Negativbewertung gefährdet sozialen Geltungsanspruch
Den aus diesem Rechtsgrundsatz abzuleitenden sozialen Geltungsanspruch des Klägers hat der Beklagte durch eine negative Bewertung von dessen Professionalität sowie durch die schlechtmöglichste Note von lediglich einem Stern nach Ansicht des OLG verletzt. Seine Äußerungen waren nach Auffassung des OLG objektiv geeignet, potentielle Geschäftspartner des Klägers zu veranlassen, einen möglichen Geschäftskontakt zumindest neu zu überdenken.
Meinungsäußerung steht bei Werturteil im Vordergrund
Vor diesem Hintergrund hatte der Senat zu entscheiden, ob die abgegebene Negativbewertung dennoch dem Schutz der freien Meinungsäußerung gemäß Art. 5 GG unterfällt.

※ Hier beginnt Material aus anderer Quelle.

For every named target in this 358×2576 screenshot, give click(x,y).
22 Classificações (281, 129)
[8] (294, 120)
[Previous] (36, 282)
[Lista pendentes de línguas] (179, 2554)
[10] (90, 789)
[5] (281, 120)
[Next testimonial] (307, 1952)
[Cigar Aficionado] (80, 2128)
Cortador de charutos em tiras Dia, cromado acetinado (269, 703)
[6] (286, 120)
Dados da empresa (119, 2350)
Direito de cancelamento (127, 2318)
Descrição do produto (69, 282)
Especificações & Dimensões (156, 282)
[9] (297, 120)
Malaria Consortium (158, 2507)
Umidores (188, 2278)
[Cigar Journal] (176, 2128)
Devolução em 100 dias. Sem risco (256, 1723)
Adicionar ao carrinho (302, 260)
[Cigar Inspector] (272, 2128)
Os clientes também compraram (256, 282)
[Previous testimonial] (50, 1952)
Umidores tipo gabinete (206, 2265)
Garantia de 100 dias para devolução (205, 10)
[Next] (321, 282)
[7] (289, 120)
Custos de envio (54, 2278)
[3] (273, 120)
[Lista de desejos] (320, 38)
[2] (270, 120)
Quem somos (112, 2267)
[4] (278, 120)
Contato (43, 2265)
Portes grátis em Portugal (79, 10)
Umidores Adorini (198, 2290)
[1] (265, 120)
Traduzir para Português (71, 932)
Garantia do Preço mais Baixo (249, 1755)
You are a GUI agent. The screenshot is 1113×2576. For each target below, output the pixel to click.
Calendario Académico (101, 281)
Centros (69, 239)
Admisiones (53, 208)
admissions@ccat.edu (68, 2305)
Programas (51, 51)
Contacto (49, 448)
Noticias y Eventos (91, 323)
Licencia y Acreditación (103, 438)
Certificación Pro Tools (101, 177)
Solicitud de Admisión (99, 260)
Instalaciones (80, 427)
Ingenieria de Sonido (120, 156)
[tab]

Ob die vorgenommene Bewertung im konkreten Fall als freie Meinungsäußerung zu qualifizieren ist, richte sich nach dem objektiven Sinngehalt der Äußerung aus dem Verständnis eines unvoreingenommenen und verständigen Publikums heraus. Da es sich bei dem Ein-Sterne-Urteil und der kritischen Äußerung zur Professionalität des Klägers ihrer Natur nach um eine subjektive Einschätzung der Leistung des Klägers durch den Beklagten handelte, sei die Beurteilung als Meinungsäußerung zu qualifizieren.
Bewertung suggeriert vorausgegangenen geschäftlichen Kontakt
Darüber hinaus enthält die Äußerung nach der Bewertung des OLG aber auch tatsächliche Elemente. Dem durchschnittlichen Leser einer solchen Bewertung werde nämlich der Eindruck vermittelt, die Bewertung beruhe auf einem leistungsbezogenen bzw. mandatsbezogenen geschäftlichen Kontakt zwischen dem Bewerter und dem Bewerteten. Zwischen dem Beklagten und dem Kläger habe es aber keinen geschäftlichen Kontakt gegeben, vielmehr habe der Kläger den Gegner des Beklagten in einem zuvor geführten Zivilprozess vertreten. Hierdurch werde der unbefangene Leser in die Irre geführt.
Keine hinreichende Bewertungsgrundlage für Prozessgegner
Darüber hinaus sei zu berücksichtigen, dass die erfolgreiche Wahrnehmung der Interessen des eigenen Mandanten häufig nachteilige Konsequenzen für den Gegner beinhaltet, der den gegen seine Interessen arbeitenden Anwalt typischerweise negativ beurteile, obwohl ihm keine hinreichende Bewertungsgrundlage zur Verfügung stehe. Der Gegner könne u.a. nicht wissen, welche Prozesshandlungen der Anwalt möglicherweise aufgrund von Weisungen seines Mandanten vorgenommen hat. Damit fehle dem Gegner der erforderliche und von ihm auch suggerierte Bewertungshorizont.
Tatsachenkern darf nicht unwahr sein
Im Ergebnis ist die abgegebene Internetbewertung nach Auffassung des Senats als Werturteil mit einem Tatsachenkern einzuordnen, das grundsätzlich unter den Schutzbereich des Art. 5 GG fällt. Die Meinungsäußerungsfreiheit finde jedoch dort ihre Grenze, wo sie einen anderen belaste, ohne dass für die Negativäußerung tatsächliche Bezugspunkte zur Verfügung stünden oder die behaupteten oder suggerierten Bezugspunkte unwahr sind. In diesem Fall müsse die Meinungsfreiheit regelmäßig hinter dem kollidierenden Persönlichkeitsrecht zurücktreten. Der im konkreten Fall mit der Bewertung suggerierte leistungs- bzw. mandatsbezogene geschäftliche Kontakt entspreche nicht der Realität, so dass ein berechtigtes, schützenswertes Interesse des Beklagten an der vorgenommenen Bewertung nicht ersichtlich sei.
Berufung zurückgewiesen
Im Ergebnis hatte der Rechtsanwalt die negative Bewertung im Netz zu Recht beanstandet. Die angegriffene Bewertung ist nach der Entscheidung des OLG daher zu löschen und in Zukunft zu unterlassen.